**Available records**

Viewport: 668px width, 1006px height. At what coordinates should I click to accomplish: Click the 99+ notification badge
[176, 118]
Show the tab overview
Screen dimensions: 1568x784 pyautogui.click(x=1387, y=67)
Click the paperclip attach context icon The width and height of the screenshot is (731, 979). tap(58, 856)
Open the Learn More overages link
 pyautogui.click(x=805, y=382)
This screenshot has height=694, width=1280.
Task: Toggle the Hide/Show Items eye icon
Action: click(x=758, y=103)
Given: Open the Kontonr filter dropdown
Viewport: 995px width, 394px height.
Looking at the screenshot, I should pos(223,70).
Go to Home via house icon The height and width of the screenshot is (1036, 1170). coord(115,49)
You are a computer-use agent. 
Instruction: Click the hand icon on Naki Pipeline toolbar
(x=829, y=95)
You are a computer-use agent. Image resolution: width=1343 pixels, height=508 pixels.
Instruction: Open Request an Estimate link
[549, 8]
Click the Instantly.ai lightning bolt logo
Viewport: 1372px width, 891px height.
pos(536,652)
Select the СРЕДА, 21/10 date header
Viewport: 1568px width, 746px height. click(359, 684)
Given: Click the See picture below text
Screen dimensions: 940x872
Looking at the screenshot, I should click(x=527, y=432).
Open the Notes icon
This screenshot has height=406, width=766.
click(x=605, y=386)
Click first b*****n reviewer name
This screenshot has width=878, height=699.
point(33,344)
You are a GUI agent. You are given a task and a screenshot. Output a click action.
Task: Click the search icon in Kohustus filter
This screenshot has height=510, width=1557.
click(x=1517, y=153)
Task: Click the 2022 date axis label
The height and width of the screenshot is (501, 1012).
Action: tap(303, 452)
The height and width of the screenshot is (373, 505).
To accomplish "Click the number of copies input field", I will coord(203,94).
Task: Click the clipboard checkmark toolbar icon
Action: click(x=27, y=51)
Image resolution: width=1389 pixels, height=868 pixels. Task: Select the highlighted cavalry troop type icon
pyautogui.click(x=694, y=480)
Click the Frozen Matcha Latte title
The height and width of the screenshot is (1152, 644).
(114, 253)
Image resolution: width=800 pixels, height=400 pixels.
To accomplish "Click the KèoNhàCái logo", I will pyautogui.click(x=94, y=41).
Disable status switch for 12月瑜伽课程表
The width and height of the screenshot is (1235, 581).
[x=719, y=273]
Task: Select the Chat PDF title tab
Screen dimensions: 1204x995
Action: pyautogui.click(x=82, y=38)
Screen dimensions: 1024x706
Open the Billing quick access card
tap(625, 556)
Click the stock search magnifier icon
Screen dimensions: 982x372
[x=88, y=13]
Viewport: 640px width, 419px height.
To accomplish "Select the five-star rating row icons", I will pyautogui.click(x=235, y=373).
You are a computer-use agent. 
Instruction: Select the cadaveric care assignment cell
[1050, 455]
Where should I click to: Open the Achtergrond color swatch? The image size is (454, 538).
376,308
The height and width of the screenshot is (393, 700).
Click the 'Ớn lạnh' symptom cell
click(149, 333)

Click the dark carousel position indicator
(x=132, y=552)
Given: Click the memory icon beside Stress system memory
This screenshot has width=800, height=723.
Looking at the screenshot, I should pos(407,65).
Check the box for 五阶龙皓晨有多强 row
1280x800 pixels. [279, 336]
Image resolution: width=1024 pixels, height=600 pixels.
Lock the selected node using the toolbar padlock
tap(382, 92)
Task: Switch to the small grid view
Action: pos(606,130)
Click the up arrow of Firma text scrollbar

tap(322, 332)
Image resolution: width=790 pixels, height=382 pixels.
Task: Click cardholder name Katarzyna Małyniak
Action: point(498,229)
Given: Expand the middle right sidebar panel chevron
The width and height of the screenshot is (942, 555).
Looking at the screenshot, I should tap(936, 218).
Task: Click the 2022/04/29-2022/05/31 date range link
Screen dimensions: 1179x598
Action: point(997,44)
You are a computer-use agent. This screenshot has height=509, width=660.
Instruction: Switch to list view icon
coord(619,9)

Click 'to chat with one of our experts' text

**Task requirements**
Return the material above in full, word for word.

**Answer space**
Viewport: 668px width, 1006px height. At what coordinates should I click to accomplish: Click the 99+ notification badge
[176, 118]
Show the tab overview
Screen dimensions: 1568x784 pyautogui.click(x=1387, y=67)
Click the paperclip attach context icon The width and height of the screenshot is (731, 979). tap(58, 856)
Open the Learn More overages link
 pyautogui.click(x=805, y=382)
This screenshot has height=694, width=1280.
Task: Toggle the Hide/Show Items eye icon
Action: click(x=758, y=103)
Given: Open the Kontonr filter dropdown
Viewport: 995px width, 394px height.
Looking at the screenshot, I should pos(223,70).
Go to Home via house icon The height and width of the screenshot is (1036, 1170). coord(115,49)
You are a computer-use agent. 
Instruction: Click the hand icon on Naki Pipeline toolbar
(x=829, y=95)
You are a computer-use agent. Image resolution: width=1343 pixels, height=508 pixels.
Instruction: Open Request an Estimate link
[549, 8]
Click the Instantly.ai lightning bolt logo
Viewport: 1372px width, 891px height.
pos(536,652)
Select the СРЕДА, 21/10 date header
Viewport: 1568px width, 746px height. click(359, 684)
Given: Click the See picture below text
Screen dimensions: 940x872
Looking at the screenshot, I should click(x=527, y=432).
Open the Notes icon
This screenshot has height=406, width=766.
click(x=605, y=386)
Click first b*****n reviewer name
This screenshot has width=878, height=699.
point(33,344)
You are a GUI agent. You are given a task and a screenshot. Output a click action.
Task: Click the search icon in Kohustus filter
This screenshot has height=510, width=1557.
click(x=1517, y=153)
Task: Click the 2022 date axis label
The height and width of the screenshot is (501, 1012).
Action: tap(303, 452)
The height and width of the screenshot is (373, 505).
To accomplish "Click the number of copies input field", I will coord(203,94).
Task: Click the clipboard checkmark toolbar icon
Action: click(x=27, y=51)
Image resolution: width=1389 pixels, height=868 pixels. Task: Select the highlighted cavalry troop type icon
pyautogui.click(x=694, y=480)
Click the Frozen Matcha Latte title
The height and width of the screenshot is (1152, 644).
(114, 253)
Image resolution: width=800 pixels, height=400 pixels.
To accomplish "Click the KèoNhàCái logo", I will pyautogui.click(x=94, y=41).
Disable status switch for 12月瑜伽课程表
The width and height of the screenshot is (1235, 581).
[x=719, y=273]
Task: Select the Chat PDF title tab
Screen dimensions: 1204x995
Action: pyautogui.click(x=82, y=38)
Screen dimensions: 1024x706
Open the Billing quick access card
tap(625, 556)
Click the stock search magnifier icon
Screen dimensions: 982x372
[x=88, y=13]
Viewport: 640px width, 419px height.
To accomplish "Select the five-star rating row icons", I will pyautogui.click(x=235, y=373).
You are a computer-use agent. 
Instruction: Select the cadaveric care assignment cell
[1050, 455]
Where should I click to: Open the Achtergrond color swatch? The image size is (454, 538).
376,308
The height and width of the screenshot is (393, 700).
Click the 'Ớn lạnh' symptom cell
click(149, 333)

Click the dark carousel position indicator
(x=132, y=552)
Given: Click the memory icon beside Stress system memory
This screenshot has width=800, height=723.
Looking at the screenshot, I should pos(407,65).
Check the box for 五阶龙皓晨有多强 row
1280x800 pixels. [279, 336]
Image resolution: width=1024 pixels, height=600 pixels.
Lock the selected node using the toolbar padlock
tap(382, 92)
Task: Switch to the small grid view
Action: pos(606,130)
Click the up arrow of Firma text scrollbar

tap(322, 332)
Image resolution: width=790 pixels, height=382 pixels.
Task: Click cardholder name Katarzyna Małyniak
Action: point(498,229)
Given: Expand the middle right sidebar panel chevron
The width and height of the screenshot is (942, 555).
Looking at the screenshot, I should tap(936, 218).
Task: Click the 2022/04/29-2022/05/31 date range link
Screen dimensions: 1179x598
Action: point(997,44)
You are a computer-use agent. This screenshot has height=509, width=660.
Instruction: Switch to list view icon
coord(619,9)

Click 'to chat with one of our experts' text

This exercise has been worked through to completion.